Laparoscopy has been widely used over the past three decades for the general, urologic, and gynecologic surgeries. The advantages of laparoscopic surgery include smaller incision size, less postoperative pain, lower requirement for analgesia, shorter hospitalizations, earlier return to normal activity, and lower morbidity [1,2,3,4]. However, laparoscopic surgery is associated with shoulder pain after surgery, which rarely occurs in open surgeries [5,6,7,8,9]. The precise mechanism of postlaparoscopic shoulder pain (PLSP) is unclear, but it is believed that residual carbon dioxide after laparoscopic surgery induces an irritation of the phrenic nerve, leading to referred shoulder pain [5, 10, 11]. In some cases, PLSP may cause more discomfort to the patient than incisional pain [5,6,7,8,9].

However, there are no studies identifying the clinical characteristics of PLSP. With the increased demand by patients for less painful and less debilitating surgery, a study focusing on the nature of PLSP is required. Therefore, we conducted a prospective cohort study to determine the incidence and natural course of PLSP, and to identify specific characteristics of PLSP in patients who underwent gynecologic laparoscopy.

Materials and methods

Participants

The Institutional Review Board approved this study protocol. The study was prospectively conducted between March 2016 and August 2016 at the Kangbuk Samsung Hospital, Seoul, Republic of Korea. Written informed consent was obtained from all study participants. All study participants were women. Inclusion criteria were as follows: laparoscopy for benign gynecologic diseases; age, 19–75 years; not pregnant at the time of surgery; and an American Society of Anesthesiology physical status of I–II. Patients with chronic shoulder pain, chronic epigastric pain or chronic pain syndrome, a history of shoulder surgery, or regular use of opioids or analgesics were excluded from the study. In addition, patients who required conversion from laparoscopic surgery to open surgery, or concomitant upper abdominal surgery, due to adhesions and iatrogenic injury at the upper abdominal cavity, were excluded. Finally, patients who could not understand or fill in the pain diary, because of major medical comorbidities or psychiatric illnesses, were excluded.

Study treatment

All patients underwent the same standard presurgical preparation prior to surgery. An experienced surgeon (T. Song), with a history of performing more than 1000 laparoscopic procedures, performed all procedures. Placement of the laparoscopic port (or trocar) was determined according to the individual patient’s specific condition and needs. Laparoendoscopic single-site surgery (LESS) and multiport laparoscopy were used as previously described [12, 13]. Any local anesthesia was not infiltrated into the wound before inserting the trocars in all cases. In cases of LESS, a single multi-channel port was inserted through the umbilicus, and the abdomen was insufflated to 14 mmHg with carbon dioxide gas. In cases of multiport laparoscopy, a single 12 mm trocar was inserted in the umbilicus and two or three ancillary 5 mm trocars were inserted in the lower abdomen. A 5 mm laparoscope was introduced through the umbilical port, and the intended surgical procedure was performed. After the laparoscopic procedure was completed by washing the pelvic cavity and absorbing any clots that had formed, the laparoscopic port was removed. A Jackson–Pratt drain was placed in the Douglas pouch only when diffuse oozing or a pelvic abscess was detected at the operative site. In all cases, the evacuation process of CO2 was performed at the end of laparoscopic surgery. It consists of the following: end of laparoscopic procedure; cessation of CO2 insufflation in the deep Trendelenburg position; opening all the trocars (ports); upper abdominal pressure by the surgeons’ hands to evacuate the residual CO2; with the patient in horizontal position, lower abdominal pressure by the surgeons’ hand; removal of the trocars; and closure of the wounds.
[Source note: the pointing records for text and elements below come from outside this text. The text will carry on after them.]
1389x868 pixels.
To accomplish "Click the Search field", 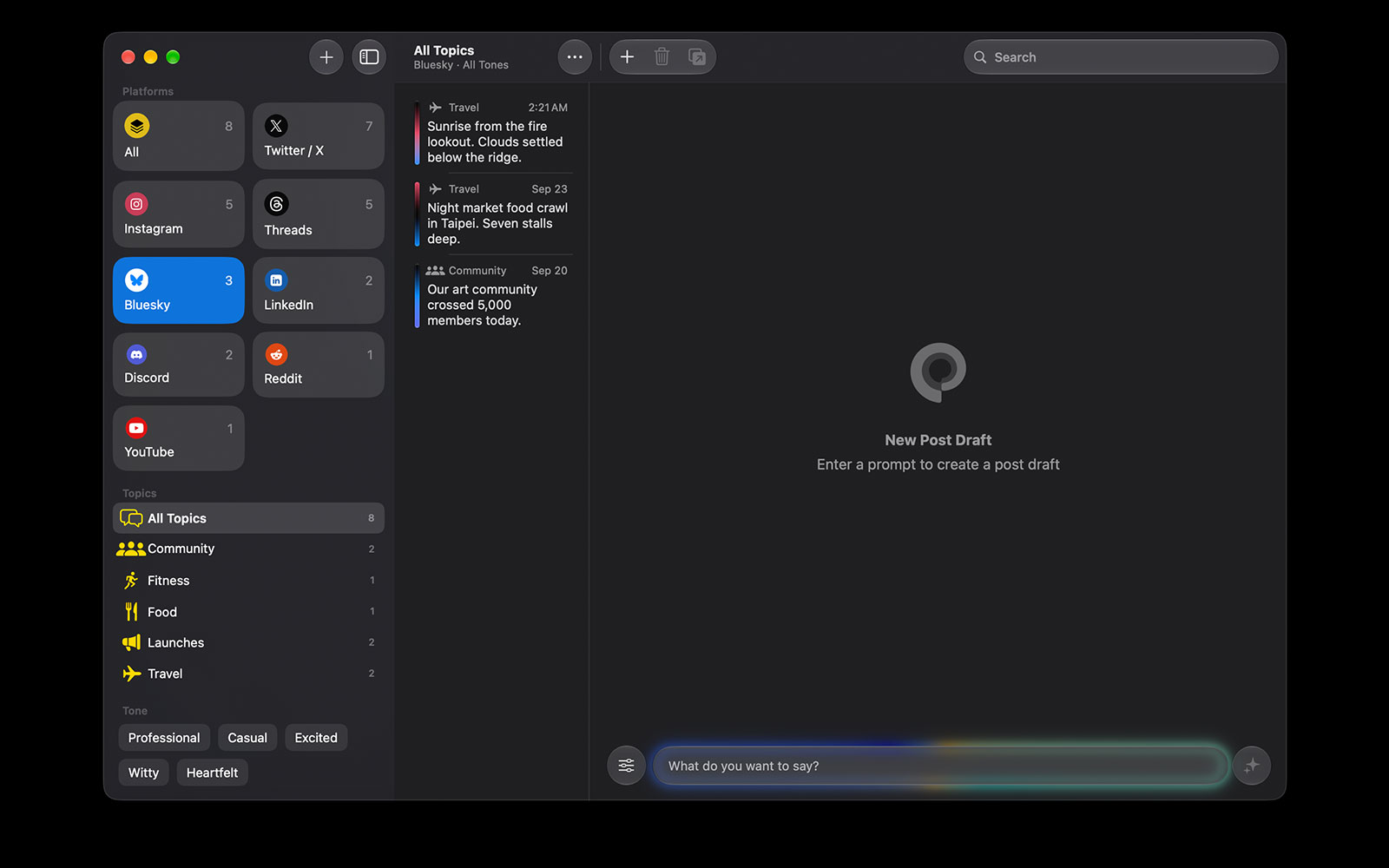I will (x=1121, y=57).
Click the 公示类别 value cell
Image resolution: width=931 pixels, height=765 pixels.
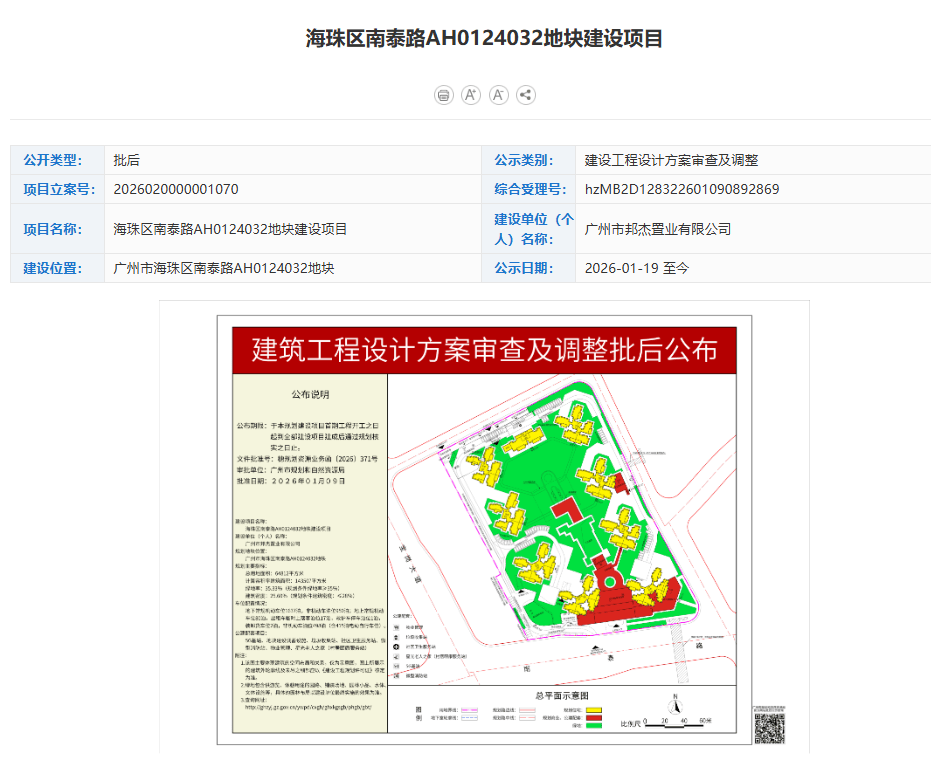point(671,160)
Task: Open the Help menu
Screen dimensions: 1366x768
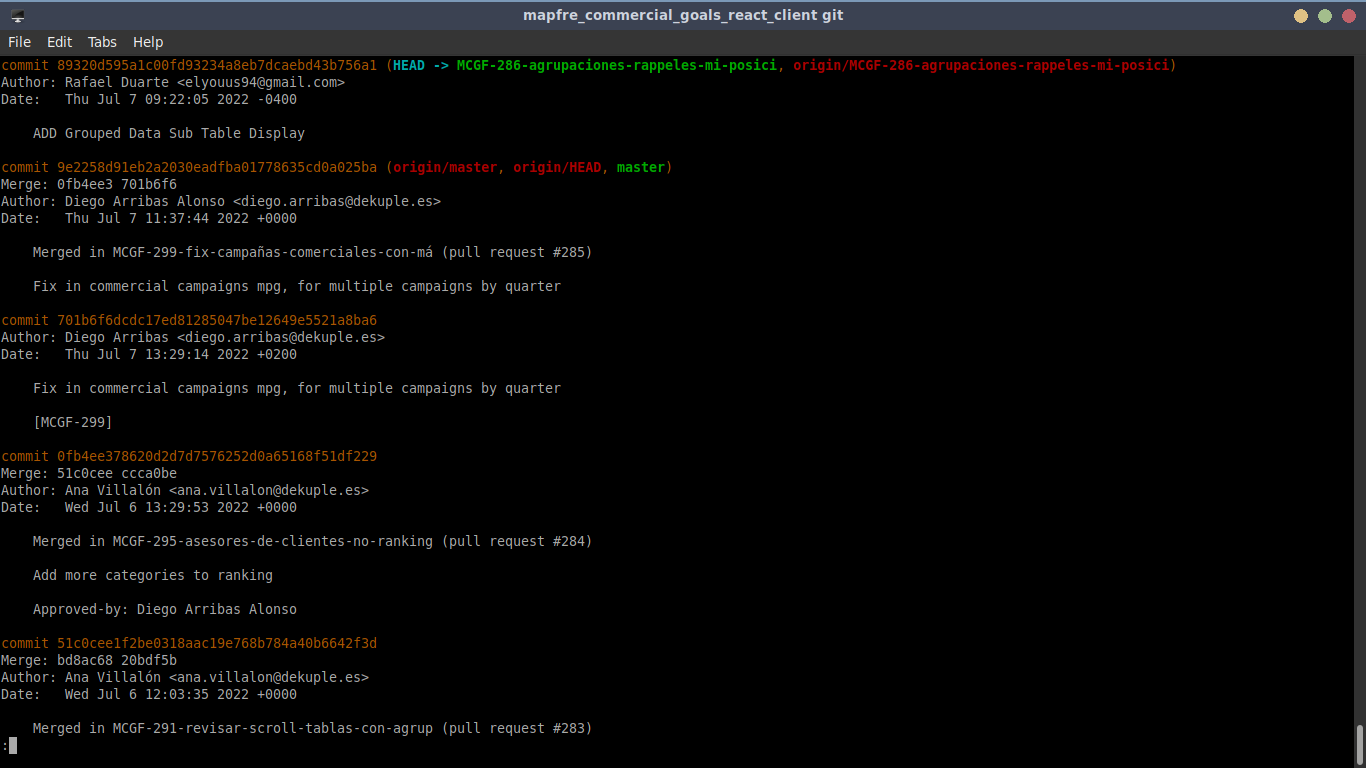Action: tap(148, 42)
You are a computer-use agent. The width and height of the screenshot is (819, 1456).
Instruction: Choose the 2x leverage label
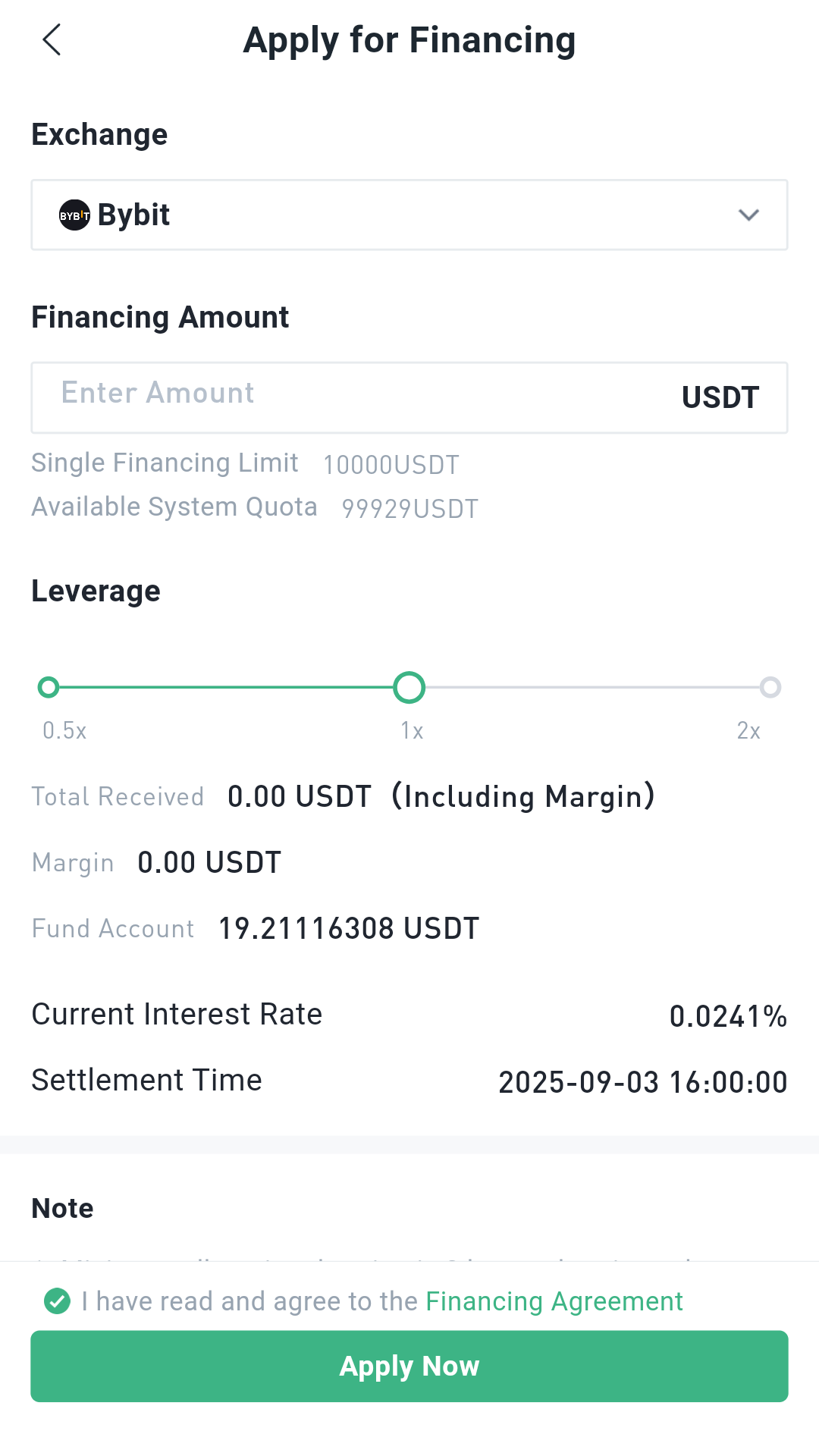pyautogui.click(x=748, y=730)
The postoperative pain management protocol of our hospital routinely provides intravenous patient-controlled analgesia (IV-PCA) for all patients for laparoscopy. Non-steroidal anti-inflammatory drugs (ibuprofen, 200 mg) are administered regularly, three times daily. Rescue analgesia (ketorolac tromethamine, 30 mg intravenously) is provided when requested by the patient. In our study, patients were discharged from the hospital when they were ambulatory, and no longer required narcotic analgesics. All patients were scheduled for follow-up examinations at 1 week and then 3 months after surgery.

Outcome measure

The primary outcome measure was the intensity of postoperative pain. We used a visual analogue scale (VAS), at 24- and 48-h after surgery, to measure the intensity and location of pain. The location of the pain (pain site) was identified as low abdomen or wound, versus shoulder tip. The scale was presented as a 10-cm line, with verbal descriptors indicating, “no pain” to “pain as bad as it could be.” The secondary outcome measures were the incidence, natural course, and characteristics of PLSP. Patients were given a self-report questionnaire, including the pain diary, to be completed during the hospital stay and daily for the one-week period after surgery. Patients were also asked to respond to eight additional questions, including the description and intensity of PLSP, aggravating and relieving factors, prodromal symptoms, associating symptoms, and response to pain medications. Independent assessors collected questionnaires at the 1-week post-surgery visit, before patients saw their clinician. Sociodemographic characteristics including age, employment status, residence, marital status, number of children, and other clinical characteristics were prospectively obtained from the electronic medical records.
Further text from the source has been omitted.